● Task instructions:
Down to the final line, write out the data below exactly.

● Dataset records:
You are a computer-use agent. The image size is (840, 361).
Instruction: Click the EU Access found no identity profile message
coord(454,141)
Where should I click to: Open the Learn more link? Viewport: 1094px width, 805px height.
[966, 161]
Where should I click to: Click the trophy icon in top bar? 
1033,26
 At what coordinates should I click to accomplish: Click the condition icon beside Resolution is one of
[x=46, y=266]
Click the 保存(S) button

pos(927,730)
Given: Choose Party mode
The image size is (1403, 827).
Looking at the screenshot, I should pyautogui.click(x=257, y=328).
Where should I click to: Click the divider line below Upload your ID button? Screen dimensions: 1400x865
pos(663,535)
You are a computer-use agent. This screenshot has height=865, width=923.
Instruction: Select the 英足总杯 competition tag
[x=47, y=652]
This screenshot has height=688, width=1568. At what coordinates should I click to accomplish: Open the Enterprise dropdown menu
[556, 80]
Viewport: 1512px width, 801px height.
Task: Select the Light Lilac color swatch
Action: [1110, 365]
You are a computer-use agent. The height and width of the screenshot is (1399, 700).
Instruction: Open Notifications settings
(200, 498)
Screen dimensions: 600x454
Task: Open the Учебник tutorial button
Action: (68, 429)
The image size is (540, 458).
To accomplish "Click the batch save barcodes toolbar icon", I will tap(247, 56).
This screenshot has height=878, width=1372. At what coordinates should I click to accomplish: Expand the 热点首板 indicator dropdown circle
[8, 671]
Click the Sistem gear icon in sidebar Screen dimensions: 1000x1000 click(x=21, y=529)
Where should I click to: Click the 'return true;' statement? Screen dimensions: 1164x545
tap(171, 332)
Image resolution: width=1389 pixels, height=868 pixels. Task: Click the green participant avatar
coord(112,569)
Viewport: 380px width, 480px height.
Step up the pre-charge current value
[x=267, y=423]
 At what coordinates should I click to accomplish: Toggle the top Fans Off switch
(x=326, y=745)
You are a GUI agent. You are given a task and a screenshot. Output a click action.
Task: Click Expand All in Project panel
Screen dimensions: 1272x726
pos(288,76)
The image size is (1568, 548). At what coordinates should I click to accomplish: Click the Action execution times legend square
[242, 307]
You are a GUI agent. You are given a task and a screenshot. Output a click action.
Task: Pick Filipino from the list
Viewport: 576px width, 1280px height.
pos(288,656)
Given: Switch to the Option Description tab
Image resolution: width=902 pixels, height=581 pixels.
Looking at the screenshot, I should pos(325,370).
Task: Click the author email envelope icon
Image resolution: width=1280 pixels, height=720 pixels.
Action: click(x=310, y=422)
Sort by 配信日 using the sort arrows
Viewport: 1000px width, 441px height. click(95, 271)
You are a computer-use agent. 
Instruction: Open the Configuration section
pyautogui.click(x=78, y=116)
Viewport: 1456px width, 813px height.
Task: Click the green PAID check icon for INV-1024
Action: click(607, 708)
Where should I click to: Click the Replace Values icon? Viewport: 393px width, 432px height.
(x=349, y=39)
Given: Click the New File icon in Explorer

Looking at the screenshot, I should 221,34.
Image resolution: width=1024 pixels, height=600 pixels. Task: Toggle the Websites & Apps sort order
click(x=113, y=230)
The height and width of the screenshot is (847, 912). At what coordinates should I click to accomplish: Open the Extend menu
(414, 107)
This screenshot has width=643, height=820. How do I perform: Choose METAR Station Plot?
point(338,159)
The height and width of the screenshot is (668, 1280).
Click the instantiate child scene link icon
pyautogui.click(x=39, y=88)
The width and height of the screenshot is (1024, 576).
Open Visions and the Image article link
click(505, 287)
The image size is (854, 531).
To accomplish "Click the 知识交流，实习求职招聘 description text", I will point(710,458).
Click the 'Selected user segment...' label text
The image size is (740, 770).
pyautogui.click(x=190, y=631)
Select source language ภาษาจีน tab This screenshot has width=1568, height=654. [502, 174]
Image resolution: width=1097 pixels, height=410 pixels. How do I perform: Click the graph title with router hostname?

● Answer to the exercise:
You are a computer-use agent. The image size is (840, 361).
Instruction: Click the EU Access found no identity profile message
coord(454,141)
Where should I click to: Open the Learn more link? Viewport: 1094px width, 805px height.
[966, 161]
Where should I click to: Click the trophy icon in top bar? 
1033,26
 At what coordinates should I click to accomplish: Click the condition icon beside Resolution is one of
[x=46, y=266]
Click the 保存(S) button

pos(927,730)
Given: Choose Party mode
The image size is (1403, 827).
Looking at the screenshot, I should pyautogui.click(x=257, y=328).
Where should I click to: Click the divider line below Upload your ID button? Screen dimensions: 1400x865
pos(663,535)
You are a computer-use agent. This screenshot has height=865, width=923.
Instruction: Select the 英足总杯 competition tag
[x=47, y=652]
This screenshot has height=688, width=1568. At what coordinates should I click to accomplish: Open the Enterprise dropdown menu
[556, 80]
Viewport: 1512px width, 801px height.
Task: Select the Light Lilac color swatch
Action: [1110, 365]
You are a computer-use agent. The height and width of the screenshot is (1399, 700).
Instruction: Open Notifications settings
(200, 498)
Screen dimensions: 600x454
Task: Open the Учебник tutorial button
Action: (68, 429)
The image size is (540, 458).
To accomplish "Click the batch save barcodes toolbar icon", I will tap(247, 56).
This screenshot has height=878, width=1372. At what coordinates should I click to accomplish: Expand the 热点首板 indicator dropdown circle
[8, 671]
Click the Sistem gear icon in sidebar Screen dimensions: 1000x1000 click(x=21, y=529)
Where should I click to: Click the 'return true;' statement? Screen dimensions: 1164x545
tap(171, 332)
Image resolution: width=1389 pixels, height=868 pixels. Task: Click the green participant avatar
coord(112,569)
Viewport: 380px width, 480px height.
Step up the pre-charge current value
[x=267, y=423]
 At what coordinates should I click to accomplish: Toggle the top Fans Off switch
(x=326, y=745)
You are a GUI agent. You are given a task and a screenshot. Output a click action.
Task: Click Expand All in Project panel
Screen dimensions: 1272x726
pos(288,76)
The image size is (1568, 548). At what coordinates should I click to accomplish: Click the Action execution times legend square
[242, 307]
You are a GUI agent. You are given a task and a screenshot. Output a click action.
Task: Pick Filipino from the list
Viewport: 576px width, 1280px height.
pos(288,656)
Given: Switch to the Option Description tab
Image resolution: width=902 pixels, height=581 pixels.
Looking at the screenshot, I should pos(325,370).
Task: Click the author email envelope icon
Image resolution: width=1280 pixels, height=720 pixels.
Action: click(x=310, y=422)
Sort by 配信日 using the sort arrows
Viewport: 1000px width, 441px height. click(95, 271)
You are a computer-use agent. 
Instruction: Open the Configuration section
pyautogui.click(x=78, y=116)
Viewport: 1456px width, 813px height.
Task: Click the green PAID check icon for INV-1024
Action: click(607, 708)
Where should I click to: Click the Replace Values icon? Viewport: 393px width, 432px height.
(x=349, y=39)
Given: Click the New File icon in Explorer

Looking at the screenshot, I should 221,34.
Image resolution: width=1024 pixels, height=600 pixels. Task: Toggle the Websites & Apps sort order
click(x=113, y=230)
The height and width of the screenshot is (847, 912). At what coordinates should I click to accomplish: Open the Extend menu
(414, 107)
This screenshot has width=643, height=820. How do I perform: Choose METAR Station Plot?
point(338,159)
The height and width of the screenshot is (668, 1280).
Click the instantiate child scene link icon
pyautogui.click(x=39, y=88)
The width and height of the screenshot is (1024, 576).
Open Visions and the Image article link
click(505, 287)
The image size is (854, 531).
To accomplish "Click the 知识交流，实习求职招聘 description text", I will point(710,458).
Click the 'Selected user segment...' label text
The image size is (740, 770).
pyautogui.click(x=190, y=631)
Select source language ภาษาจีน tab This screenshot has width=1568, height=654. [502, 174]
Image resolution: width=1097 pixels, height=410 pixels. How do I perform: Click the graph title with router hostname?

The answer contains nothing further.